ДАВИДЮК ВСТРЕЧАЕТ АЛЬЯША
Он догнал, пророка уже под Тростянкой. Остановив буланчика, апостол слез с повозки и замер.
— День добрый, Илья!
Пророк не ответил, но друга это не обескуражило.
— Добрый день, Лаврентьевич, говорю!.. Ну как, не замучили тебя сокольские паны? — преданно глядя в глаза старцу, осведомился он с теплотой в голосе.
Не будучи, как всегда, расположен ни к шуткам, ни к излиянию чувств, Альяш и на этот раз ответил вопросом:
— Жернов для ветряка Пиня привез?
— Привез, еще позавчера привез, — успокоил апостол.
— А крупорушку?
— Как раз мастера устанавливают.
— Пожару мне там никакого не наделали?
— Найдешь тоже, о чем спрашивать, Илья Лаврентьевич! Даже обидно слушать!
— От вас всего ожидать можно.
— Все в порядке! Мы и в церковь только раз заходили, все тебя ожидали… И Фекла Мартыновна ждут не дождутся!
— Ждет, говоришь? — взорвался старик. — Ну-ну, и дождется! Ноги этой суки больше не будет в Грибовщине, дай только добраться до нее!..
Грыжа с набухшими жилами на боку у буланчика от частого дыхания то поднималась, то опускалась. Приглядевшись к коню, Альяш накинулся на друга:
— А зачем так коня гнал?!
В возникшей суматохе в Грибовщине произошла кража: апостол Енох захватил собранные царские рубли на святую реликвию и исчез в неизвестном направлении. Давидюк все стоял и думал: сказать теперь Альяшу или пусть узнает об этом на месте?
— Оставь вас на пару дней, вы сразу же по ветру все пустите! — ворчал Альяш. — Хвоста не мог ему подвязать! Трудно было взнуздать, что ли? Смотри, как удила поржавели! Хозяева-а!..

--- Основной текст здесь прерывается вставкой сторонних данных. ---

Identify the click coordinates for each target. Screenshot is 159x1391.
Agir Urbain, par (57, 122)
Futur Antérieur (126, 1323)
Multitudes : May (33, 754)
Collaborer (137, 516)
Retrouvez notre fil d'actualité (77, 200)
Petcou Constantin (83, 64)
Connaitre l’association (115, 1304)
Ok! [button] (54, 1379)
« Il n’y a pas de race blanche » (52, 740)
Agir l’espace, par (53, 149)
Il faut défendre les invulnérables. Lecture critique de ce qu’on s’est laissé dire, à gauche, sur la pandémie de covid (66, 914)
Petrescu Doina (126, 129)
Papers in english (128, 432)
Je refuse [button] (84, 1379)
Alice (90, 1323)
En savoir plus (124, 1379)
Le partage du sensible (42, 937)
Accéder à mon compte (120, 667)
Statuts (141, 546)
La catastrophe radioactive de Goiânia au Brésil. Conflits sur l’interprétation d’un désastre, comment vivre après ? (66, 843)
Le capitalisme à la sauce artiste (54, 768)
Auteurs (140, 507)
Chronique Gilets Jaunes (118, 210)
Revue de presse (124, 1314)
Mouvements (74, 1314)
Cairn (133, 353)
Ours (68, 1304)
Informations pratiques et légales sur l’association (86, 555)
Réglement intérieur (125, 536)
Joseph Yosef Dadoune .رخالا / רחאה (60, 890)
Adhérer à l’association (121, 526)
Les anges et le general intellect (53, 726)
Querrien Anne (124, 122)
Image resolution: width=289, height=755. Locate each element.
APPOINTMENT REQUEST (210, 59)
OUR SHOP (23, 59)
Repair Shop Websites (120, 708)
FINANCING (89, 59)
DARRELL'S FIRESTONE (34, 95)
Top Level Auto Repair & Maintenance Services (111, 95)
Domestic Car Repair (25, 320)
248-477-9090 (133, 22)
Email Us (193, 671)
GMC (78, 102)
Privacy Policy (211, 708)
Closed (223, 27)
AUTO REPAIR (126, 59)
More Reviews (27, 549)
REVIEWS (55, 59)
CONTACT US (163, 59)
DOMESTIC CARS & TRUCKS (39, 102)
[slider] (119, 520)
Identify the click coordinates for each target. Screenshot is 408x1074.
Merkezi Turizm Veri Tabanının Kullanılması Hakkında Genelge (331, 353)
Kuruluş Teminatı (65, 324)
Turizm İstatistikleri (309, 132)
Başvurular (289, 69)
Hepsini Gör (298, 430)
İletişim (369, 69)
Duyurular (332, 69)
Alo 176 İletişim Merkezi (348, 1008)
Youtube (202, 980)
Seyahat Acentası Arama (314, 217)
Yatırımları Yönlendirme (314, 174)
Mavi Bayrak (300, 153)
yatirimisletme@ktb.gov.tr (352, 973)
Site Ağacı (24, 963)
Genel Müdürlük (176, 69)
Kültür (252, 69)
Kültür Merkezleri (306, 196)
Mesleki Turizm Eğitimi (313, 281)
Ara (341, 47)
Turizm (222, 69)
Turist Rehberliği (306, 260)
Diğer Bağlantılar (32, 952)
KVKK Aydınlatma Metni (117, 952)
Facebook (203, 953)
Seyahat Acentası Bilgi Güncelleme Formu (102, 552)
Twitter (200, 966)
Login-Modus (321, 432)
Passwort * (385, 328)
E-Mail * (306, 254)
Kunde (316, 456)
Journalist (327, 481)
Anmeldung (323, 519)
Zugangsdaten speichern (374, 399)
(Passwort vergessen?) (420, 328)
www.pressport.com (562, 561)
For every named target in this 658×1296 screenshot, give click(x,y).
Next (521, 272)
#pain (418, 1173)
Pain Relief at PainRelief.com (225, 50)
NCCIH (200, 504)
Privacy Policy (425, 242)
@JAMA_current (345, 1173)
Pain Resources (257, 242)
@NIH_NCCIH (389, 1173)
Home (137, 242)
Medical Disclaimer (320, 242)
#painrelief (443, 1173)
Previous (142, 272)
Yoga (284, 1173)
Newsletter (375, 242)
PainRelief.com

Пророк сделал из хвоста форсистый узел, сунул в зубы коня трензеля, молча забрал у своего заместителя вожжи и полез в повозку.
— Ну, чего стоишь столбом? Поехали! — И, не заботясь о том, успел Давидюк сесть или нет, погнал коня.
До Грибовщины они добрались, не сказав друг другу ни слова.
Молчал Альяш еще целый месяц.
Старик наложил на себя наказание — четыре недели, отмаливая тяжкий грех, перед образами читал «скитское покаяние»:
— «Согрешил я, господи, душою, и телом, и умом во помрачении бесовском, в делах нечистых…»
Тэкля в это время ходила мимо на цыпочках, не смея дышать.
МОЩНОЕ ЭХО ГРИБОВЩИНСКОГО УБИЙСТВА
По селам пошла гулять легенда о том, что попы, архиереи и прочие враги «нового учения» решили сжить пророка со света.
Легенда вскоре долетела и до моей деревеньки.
— Подумать только, до чего дошли Альяшовы враги! — возмущенно говорили наши тетки. — Так все подстроить!.. Выкопали какого-то покойника из могилы в Острове, раздели его донага и подкинули Илье под самый порог! Выходит он рано утром — человек лежит мертвый…
— Такую брехню выдумали на святого человека, где это видано?! Он в порыве любви к нам, грешным, день и ночь молится, чуда творит, на горбу своем доски и кирпичи для святых строек таскал, а мерзавцы-завистники так подстроили! Еще и череп покойнику раздробили, а полено подбросили!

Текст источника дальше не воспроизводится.